[Data records]
↓↓↓

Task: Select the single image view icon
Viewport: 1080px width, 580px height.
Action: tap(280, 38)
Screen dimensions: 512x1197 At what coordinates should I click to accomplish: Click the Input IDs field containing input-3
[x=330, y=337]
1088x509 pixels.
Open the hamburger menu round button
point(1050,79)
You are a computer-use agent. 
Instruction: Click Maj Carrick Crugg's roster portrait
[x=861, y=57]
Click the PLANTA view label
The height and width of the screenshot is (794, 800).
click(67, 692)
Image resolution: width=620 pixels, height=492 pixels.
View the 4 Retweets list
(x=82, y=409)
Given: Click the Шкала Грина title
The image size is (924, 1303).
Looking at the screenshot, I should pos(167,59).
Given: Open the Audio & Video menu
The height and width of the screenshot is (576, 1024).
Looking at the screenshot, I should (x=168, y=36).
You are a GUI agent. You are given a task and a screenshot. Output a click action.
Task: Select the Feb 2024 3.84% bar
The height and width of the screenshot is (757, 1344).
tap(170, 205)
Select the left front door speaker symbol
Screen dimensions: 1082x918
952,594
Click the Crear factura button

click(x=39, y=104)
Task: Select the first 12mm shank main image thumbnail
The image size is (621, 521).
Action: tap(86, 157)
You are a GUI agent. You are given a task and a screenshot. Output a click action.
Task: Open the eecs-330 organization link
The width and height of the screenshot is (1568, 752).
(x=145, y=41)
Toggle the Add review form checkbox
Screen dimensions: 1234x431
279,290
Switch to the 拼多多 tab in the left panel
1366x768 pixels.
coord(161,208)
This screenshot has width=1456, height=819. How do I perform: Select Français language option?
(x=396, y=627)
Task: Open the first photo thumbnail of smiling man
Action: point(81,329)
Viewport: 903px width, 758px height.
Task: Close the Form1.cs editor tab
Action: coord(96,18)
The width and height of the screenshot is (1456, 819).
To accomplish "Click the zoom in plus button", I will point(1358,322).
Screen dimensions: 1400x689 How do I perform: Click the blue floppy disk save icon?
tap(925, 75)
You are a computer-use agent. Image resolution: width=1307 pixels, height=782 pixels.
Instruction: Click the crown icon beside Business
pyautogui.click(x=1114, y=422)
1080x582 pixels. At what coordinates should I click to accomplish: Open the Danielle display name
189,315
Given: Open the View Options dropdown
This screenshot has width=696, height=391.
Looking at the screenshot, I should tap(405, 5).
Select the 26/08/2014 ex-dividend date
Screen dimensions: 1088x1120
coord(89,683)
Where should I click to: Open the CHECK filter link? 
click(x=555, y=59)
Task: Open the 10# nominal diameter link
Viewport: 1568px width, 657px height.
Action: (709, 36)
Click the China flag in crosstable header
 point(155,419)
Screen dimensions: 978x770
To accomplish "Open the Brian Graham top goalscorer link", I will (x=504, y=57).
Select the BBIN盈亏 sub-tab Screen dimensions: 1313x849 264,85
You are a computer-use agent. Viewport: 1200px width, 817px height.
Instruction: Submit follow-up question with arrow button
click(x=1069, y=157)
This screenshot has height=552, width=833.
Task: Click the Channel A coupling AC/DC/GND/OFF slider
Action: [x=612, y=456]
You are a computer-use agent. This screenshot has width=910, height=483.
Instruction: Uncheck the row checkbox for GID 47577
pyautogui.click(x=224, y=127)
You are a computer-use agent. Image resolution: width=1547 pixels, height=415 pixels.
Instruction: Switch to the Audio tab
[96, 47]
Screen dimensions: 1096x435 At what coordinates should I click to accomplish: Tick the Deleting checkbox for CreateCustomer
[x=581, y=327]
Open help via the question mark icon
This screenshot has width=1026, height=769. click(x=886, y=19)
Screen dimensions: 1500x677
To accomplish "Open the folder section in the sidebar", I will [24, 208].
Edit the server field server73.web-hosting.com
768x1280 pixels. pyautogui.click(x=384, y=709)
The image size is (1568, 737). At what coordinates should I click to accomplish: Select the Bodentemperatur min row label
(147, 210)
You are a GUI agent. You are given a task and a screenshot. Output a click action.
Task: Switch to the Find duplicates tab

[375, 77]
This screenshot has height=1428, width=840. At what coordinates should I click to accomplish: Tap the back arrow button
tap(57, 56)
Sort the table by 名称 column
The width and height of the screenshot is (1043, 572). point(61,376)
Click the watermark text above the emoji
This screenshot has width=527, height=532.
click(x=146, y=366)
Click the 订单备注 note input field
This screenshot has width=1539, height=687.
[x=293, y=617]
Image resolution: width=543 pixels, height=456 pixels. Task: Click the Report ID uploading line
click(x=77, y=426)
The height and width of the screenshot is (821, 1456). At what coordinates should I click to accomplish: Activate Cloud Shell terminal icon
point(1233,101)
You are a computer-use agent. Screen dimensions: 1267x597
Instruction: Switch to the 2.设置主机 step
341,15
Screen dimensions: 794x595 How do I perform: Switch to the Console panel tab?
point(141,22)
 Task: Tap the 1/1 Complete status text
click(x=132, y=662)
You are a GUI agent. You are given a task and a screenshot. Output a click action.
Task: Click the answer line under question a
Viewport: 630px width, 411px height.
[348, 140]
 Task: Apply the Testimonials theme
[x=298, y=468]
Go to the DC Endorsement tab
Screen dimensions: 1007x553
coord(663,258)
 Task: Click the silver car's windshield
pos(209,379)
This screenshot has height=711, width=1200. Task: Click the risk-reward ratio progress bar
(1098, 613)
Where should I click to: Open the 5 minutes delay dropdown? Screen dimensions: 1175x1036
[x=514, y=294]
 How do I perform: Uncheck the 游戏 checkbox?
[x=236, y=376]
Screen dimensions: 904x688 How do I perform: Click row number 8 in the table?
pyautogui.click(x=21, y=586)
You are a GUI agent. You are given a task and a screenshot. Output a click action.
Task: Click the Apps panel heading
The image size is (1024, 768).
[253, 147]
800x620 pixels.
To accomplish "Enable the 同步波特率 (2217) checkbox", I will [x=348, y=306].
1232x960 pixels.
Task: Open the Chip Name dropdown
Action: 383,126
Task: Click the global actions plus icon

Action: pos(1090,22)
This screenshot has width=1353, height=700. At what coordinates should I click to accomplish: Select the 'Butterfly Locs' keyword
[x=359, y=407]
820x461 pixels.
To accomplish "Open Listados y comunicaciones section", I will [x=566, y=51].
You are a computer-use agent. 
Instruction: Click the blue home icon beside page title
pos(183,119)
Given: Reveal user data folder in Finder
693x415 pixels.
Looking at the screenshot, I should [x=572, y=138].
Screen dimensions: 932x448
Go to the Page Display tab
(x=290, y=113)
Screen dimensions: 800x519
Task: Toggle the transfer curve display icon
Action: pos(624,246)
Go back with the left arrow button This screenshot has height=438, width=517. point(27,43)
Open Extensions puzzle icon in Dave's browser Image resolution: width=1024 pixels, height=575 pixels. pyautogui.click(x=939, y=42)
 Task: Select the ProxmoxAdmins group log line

↑↑↑

Copy word for word the stretch of entries above from the line that has "693x415 pixels." through the line that has "Go back with", both ends included, and nothing outside it.

693x415 pixels.
Looking at the screenshot, I should [x=572, y=138].
Screen dimensions: 932x448
Go to the Page Display tab
(x=290, y=113)
Screen dimensions: 800x519
Task: Toggle the transfer curve display icon
Action: pos(624,246)
Go back with the left arrow button This screenshot has height=438, width=517. point(27,43)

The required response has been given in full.